Frustrated advocates say cuts in foreign aid by donor countries, such as the United Kingdom, amid a wave of Covid-induced austerity measures will have devastating impacts on girls’ education and leave them without the safety net offered by the school. They warn that not placing women and girls at the center of recovery plans comes at a heavy cost to economic growth, especially when facing one of the deepest recessions since World War II.

A World Bank report, published in collaboration with the Malala Fund in 2018, showed that limited educational opportunities for women and girls completing secondary education could cost the world economy between $ 15 trillion and $ 30 trillion. .

“Governments are under pressure because aid will be reduced, because revenue will decline due to the economic effects of Covid and also because there is more demand in the healthcare sector,” said Lucia Fry, director of research and policy at the Malala Fund. he said. “In some cases, not all, countries are actually diverting funds from education at this time of great need.”

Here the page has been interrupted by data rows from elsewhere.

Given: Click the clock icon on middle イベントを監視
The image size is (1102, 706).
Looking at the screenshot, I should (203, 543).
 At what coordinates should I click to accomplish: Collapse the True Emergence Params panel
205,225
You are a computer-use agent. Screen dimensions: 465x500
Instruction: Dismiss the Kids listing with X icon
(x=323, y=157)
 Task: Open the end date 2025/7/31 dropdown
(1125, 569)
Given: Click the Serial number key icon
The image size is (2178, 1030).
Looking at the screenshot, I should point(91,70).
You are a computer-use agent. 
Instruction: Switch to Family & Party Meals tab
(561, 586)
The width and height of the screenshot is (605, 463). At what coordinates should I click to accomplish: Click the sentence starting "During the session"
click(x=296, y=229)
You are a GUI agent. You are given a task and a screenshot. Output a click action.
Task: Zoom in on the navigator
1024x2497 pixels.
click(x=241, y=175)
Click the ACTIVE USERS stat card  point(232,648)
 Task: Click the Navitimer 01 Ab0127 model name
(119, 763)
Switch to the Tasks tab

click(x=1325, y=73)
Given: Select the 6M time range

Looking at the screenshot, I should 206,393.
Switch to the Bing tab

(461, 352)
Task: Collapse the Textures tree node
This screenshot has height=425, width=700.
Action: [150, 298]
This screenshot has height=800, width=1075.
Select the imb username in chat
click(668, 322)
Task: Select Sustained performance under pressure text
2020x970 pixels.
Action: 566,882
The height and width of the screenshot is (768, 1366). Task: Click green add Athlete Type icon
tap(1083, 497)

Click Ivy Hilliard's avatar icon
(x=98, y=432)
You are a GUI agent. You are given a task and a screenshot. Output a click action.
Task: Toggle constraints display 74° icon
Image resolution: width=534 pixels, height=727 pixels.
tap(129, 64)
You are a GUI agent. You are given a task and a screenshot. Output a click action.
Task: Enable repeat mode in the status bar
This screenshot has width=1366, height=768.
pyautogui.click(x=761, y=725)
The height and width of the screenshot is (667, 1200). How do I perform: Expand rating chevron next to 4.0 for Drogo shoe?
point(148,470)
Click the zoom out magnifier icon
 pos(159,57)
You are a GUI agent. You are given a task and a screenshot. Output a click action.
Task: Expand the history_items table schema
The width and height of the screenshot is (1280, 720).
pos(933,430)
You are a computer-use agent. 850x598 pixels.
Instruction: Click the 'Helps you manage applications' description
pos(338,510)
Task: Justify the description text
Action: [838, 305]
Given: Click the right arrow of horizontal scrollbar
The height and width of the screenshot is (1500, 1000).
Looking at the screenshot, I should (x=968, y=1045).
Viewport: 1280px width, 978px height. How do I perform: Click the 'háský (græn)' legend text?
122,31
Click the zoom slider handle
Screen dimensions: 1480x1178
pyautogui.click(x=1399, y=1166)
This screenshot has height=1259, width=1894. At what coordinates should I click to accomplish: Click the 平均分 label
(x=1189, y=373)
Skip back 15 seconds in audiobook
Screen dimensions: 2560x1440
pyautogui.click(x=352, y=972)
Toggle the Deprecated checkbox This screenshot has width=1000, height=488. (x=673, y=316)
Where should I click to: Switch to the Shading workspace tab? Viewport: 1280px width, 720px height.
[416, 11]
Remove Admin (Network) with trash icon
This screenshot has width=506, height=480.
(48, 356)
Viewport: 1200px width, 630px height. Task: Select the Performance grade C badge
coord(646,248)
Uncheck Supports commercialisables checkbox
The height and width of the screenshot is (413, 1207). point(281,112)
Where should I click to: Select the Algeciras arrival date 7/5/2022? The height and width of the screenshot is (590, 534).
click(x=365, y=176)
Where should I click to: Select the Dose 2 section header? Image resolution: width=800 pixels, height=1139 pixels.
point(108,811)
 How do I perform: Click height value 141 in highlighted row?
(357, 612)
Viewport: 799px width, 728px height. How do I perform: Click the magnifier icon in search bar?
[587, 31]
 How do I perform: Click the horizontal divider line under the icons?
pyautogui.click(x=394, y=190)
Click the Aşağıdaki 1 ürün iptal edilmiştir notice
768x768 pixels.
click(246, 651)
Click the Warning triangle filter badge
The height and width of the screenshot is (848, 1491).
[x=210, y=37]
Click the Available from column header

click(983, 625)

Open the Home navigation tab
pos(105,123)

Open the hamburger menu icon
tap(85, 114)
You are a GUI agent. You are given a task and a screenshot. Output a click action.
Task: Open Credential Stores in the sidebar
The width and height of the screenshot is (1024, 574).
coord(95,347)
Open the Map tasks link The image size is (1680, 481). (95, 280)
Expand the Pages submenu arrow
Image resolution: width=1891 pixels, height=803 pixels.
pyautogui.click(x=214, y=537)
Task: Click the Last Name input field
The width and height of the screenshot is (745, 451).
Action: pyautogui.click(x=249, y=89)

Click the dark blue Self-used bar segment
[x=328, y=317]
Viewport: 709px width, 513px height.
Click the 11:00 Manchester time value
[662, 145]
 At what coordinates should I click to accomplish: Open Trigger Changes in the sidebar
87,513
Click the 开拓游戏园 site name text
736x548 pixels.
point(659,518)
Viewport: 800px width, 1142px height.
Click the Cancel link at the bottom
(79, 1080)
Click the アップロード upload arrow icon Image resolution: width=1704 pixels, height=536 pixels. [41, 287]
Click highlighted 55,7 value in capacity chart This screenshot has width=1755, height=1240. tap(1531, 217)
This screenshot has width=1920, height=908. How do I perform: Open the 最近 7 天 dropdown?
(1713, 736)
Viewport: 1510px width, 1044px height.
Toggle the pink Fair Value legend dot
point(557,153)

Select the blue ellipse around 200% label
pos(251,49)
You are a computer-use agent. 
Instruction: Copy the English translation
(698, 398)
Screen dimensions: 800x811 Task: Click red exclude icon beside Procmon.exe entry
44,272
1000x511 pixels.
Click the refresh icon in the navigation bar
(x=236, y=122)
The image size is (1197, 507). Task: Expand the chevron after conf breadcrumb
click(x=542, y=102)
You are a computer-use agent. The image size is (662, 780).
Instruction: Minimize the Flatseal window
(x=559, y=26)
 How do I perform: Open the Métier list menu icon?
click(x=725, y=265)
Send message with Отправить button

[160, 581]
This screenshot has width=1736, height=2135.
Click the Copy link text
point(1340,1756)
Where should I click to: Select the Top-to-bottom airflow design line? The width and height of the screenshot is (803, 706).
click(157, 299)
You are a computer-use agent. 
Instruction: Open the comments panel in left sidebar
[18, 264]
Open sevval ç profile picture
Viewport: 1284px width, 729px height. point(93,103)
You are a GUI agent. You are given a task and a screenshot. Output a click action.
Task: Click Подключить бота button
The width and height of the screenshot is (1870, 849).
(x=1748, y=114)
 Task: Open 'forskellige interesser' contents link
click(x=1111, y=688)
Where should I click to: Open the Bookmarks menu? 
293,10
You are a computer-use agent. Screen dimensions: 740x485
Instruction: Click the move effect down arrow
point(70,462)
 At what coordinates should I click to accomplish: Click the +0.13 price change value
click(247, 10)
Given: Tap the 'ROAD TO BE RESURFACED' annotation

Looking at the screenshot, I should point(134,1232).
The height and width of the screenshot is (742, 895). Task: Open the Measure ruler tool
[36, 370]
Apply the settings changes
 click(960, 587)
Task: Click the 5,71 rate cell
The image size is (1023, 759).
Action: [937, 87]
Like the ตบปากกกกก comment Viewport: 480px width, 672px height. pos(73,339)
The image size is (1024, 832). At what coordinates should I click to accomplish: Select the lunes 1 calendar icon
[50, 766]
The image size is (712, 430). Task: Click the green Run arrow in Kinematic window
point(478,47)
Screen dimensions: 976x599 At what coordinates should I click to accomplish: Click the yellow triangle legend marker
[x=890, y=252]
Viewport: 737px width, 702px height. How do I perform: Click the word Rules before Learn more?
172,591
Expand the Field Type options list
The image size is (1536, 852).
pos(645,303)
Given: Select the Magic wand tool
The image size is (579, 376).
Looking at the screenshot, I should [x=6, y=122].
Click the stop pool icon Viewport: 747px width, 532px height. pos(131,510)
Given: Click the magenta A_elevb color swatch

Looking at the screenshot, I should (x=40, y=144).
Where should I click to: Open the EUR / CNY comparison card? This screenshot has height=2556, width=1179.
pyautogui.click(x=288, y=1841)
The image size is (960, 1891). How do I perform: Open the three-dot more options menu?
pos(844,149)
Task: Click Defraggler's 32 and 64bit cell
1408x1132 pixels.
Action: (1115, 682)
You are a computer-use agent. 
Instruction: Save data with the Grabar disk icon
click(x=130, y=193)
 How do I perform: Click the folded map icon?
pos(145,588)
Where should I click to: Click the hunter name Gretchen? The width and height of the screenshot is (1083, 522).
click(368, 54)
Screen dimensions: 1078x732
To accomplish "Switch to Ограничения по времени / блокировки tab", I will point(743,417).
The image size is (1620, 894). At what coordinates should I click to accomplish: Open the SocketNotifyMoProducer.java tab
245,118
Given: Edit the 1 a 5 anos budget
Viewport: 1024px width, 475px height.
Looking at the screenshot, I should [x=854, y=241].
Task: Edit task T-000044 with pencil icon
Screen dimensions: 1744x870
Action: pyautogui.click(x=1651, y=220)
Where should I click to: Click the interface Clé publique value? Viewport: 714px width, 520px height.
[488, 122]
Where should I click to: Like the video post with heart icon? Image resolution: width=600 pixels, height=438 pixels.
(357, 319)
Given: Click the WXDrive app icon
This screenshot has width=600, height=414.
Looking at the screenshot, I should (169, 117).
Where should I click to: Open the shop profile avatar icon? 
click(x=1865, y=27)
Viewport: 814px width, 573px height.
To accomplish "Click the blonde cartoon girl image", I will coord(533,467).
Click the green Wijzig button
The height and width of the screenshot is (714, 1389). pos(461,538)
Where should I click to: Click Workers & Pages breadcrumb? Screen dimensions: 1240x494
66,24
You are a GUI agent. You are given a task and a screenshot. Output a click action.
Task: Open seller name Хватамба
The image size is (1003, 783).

Several advocacy groups are calling on governments to maintain the priority they have given to education, while seeking the international community to provide fiscal incentives in the form of debt relief and emergency aid. In the longer term, they are studying reforms in aspects such as the international tax system so that countries can retain more of their revenue from public services.

Meanwhile, teens like Bella have to change their expectations from a future at school to one at home.

“It cost me a lot. I lack words to explain how I feel,” Bella said.

“Going back to school won’t be possible … and my baby will be here soon.”